Именно отсутствие финала в рок и поп-песнях показывает, что они не имеют отношения не только к мелодической музыке, но даже и к тональной.
Несколько упрощая дело, можно сказать, что тональная музыка всегда заканчивается возвращением к тонике – то есть к опорной ноте. Вся драма тональной музыки – о трудностях и жажде возвращения к тонике.
Покойная Татьяна Чередниченко в своей книге «Музыкальный запас» очень хорошо об этом написала. А если мы имеем дело не с тональной музыкой, а с иерархической конструкцией из минималистических пассажей и брейков – будь то рок или техно, то финала и быть не может. Нет последней громкой точки. Есть затихание зацикленного брейка.
Что мы и слышим, скажем, в финале песенки «Fireball» Deep Purple.
Это и есть техно, дорогие радиослушатели, если вы этого до сих пор ещё не поняли.

 

Несколько занудливый комментарий:
Внимательный читатель должен был бы заметить некоторое противоречие изложения.
А именно: если мелодия – это, как было сказано, типичный легко усвояемый гештальт, то почему же всё-таки усвояется не мелодия сама по себе, а мелодия снабжённая саундом (или же имитируемая сложной структурой брейков)?
Дело в том, что нашему восприятию всё равно, что воспринимать. Всё, что воспринимается, воспринимается в качестве тех или иных гештальтов.
«Чистой мелодии» просто не бывает в природе, это абстракция, применяемая в школьном курсе музыки. Детям долго объясняют, что такое «чистые ноты», показывая их на фортепиано, хотя они более-менее чистые (то есть синусоидальные) разве что у флейты, если играть на ней определённым образом, а у фортепиано - свой собственный тембр. Иными словами, звук каждой клавиши фортепиано – это на самом-то деле, аккорд, сумма синусоид.

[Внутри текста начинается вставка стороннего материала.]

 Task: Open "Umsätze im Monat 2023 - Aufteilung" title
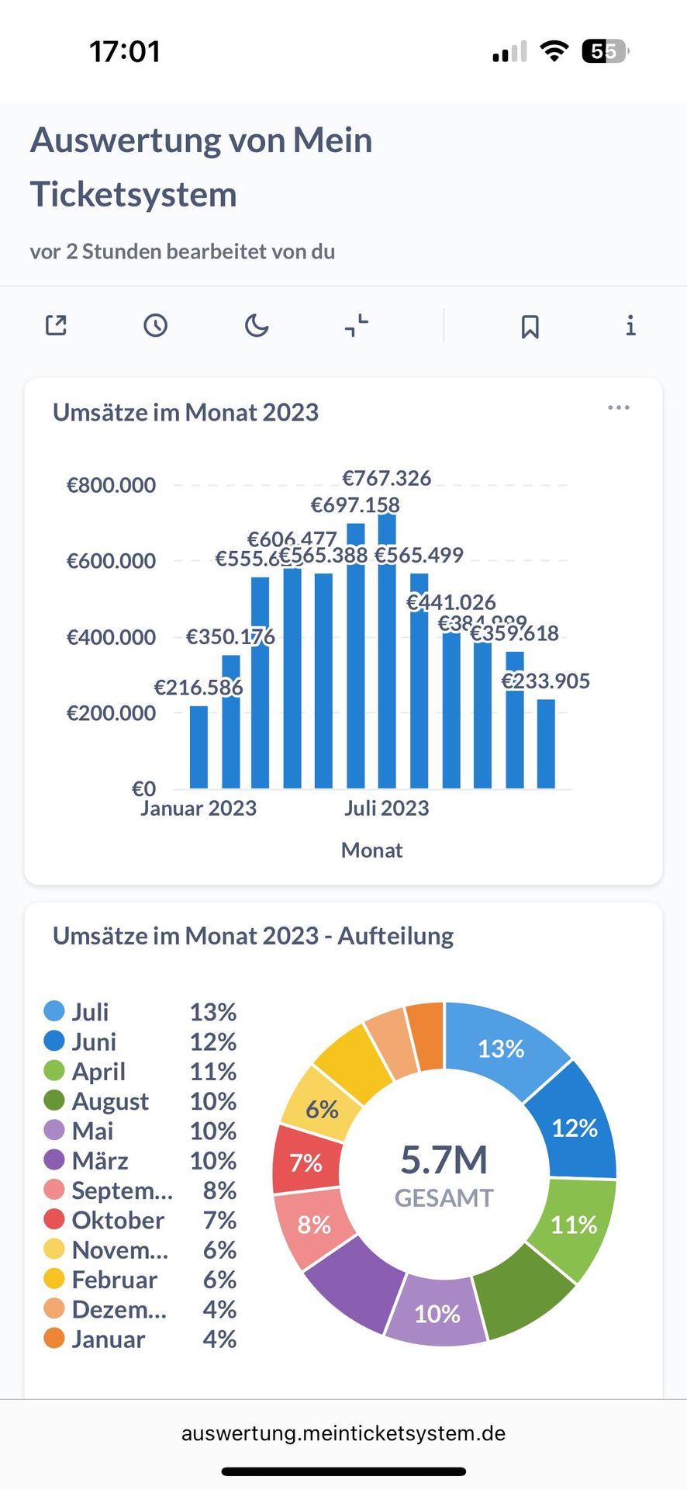[x=253, y=936]
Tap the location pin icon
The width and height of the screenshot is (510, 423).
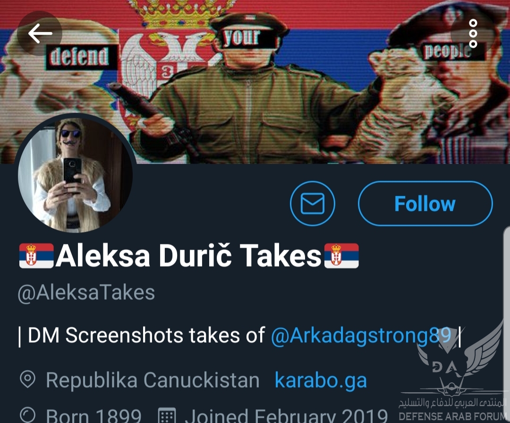27,380
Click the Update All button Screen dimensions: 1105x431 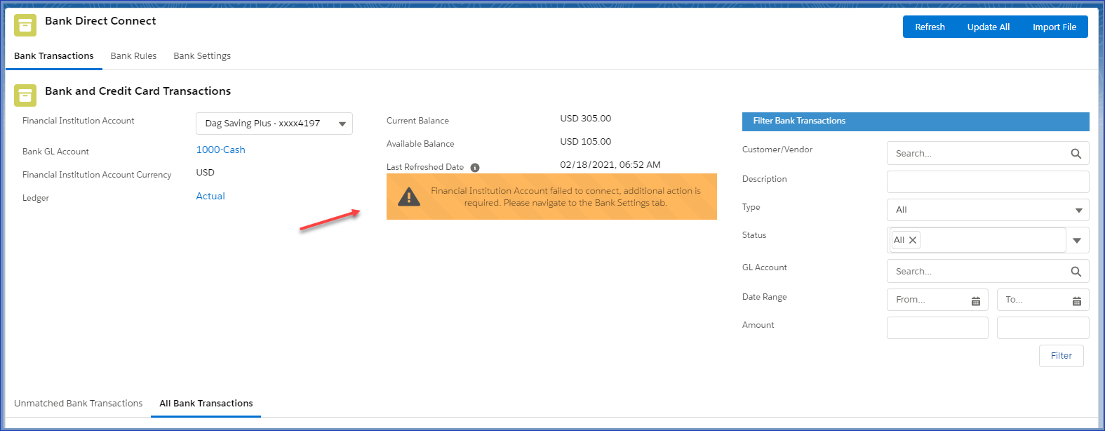coord(988,27)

Кстати, и нота, которую берёт голос человека, - тоже аккорд, сумма синусоид.
Так вот, когда мы поверили, что существует «чистая мелодия», когда мы научились её слышать, у нас возникают большие проблемы с тем, что мы слышим много чего и кроме чистой мелодии. Учитель называет это «много чего» искажениями, тембром или саундом. Получается, что саунд как бы прибавляется к мелодии.
А на самом деле, никакого сложения чистой мелодии и нечистого саунда не происходит. Восприятие воспринимает всё сразу, мелодия встроена в саунд, как кости встроены в кисть руки. Когда вы ощущаете чьё-то крепкое рукопожатие, вы же не воспринимаете его так, что вот у вас в руке находится чей-то чистый скелет, к которому прибавлены мышцы (драйв, свинг, грув), плюс прибавлен и саунд шершавой или мягкой, холодной или тёплой кожи. Нет, ощущение рукопожатия целостно, хотя и многослойно.
Так же воспринимается и музыка или любой другой аудиофеномен.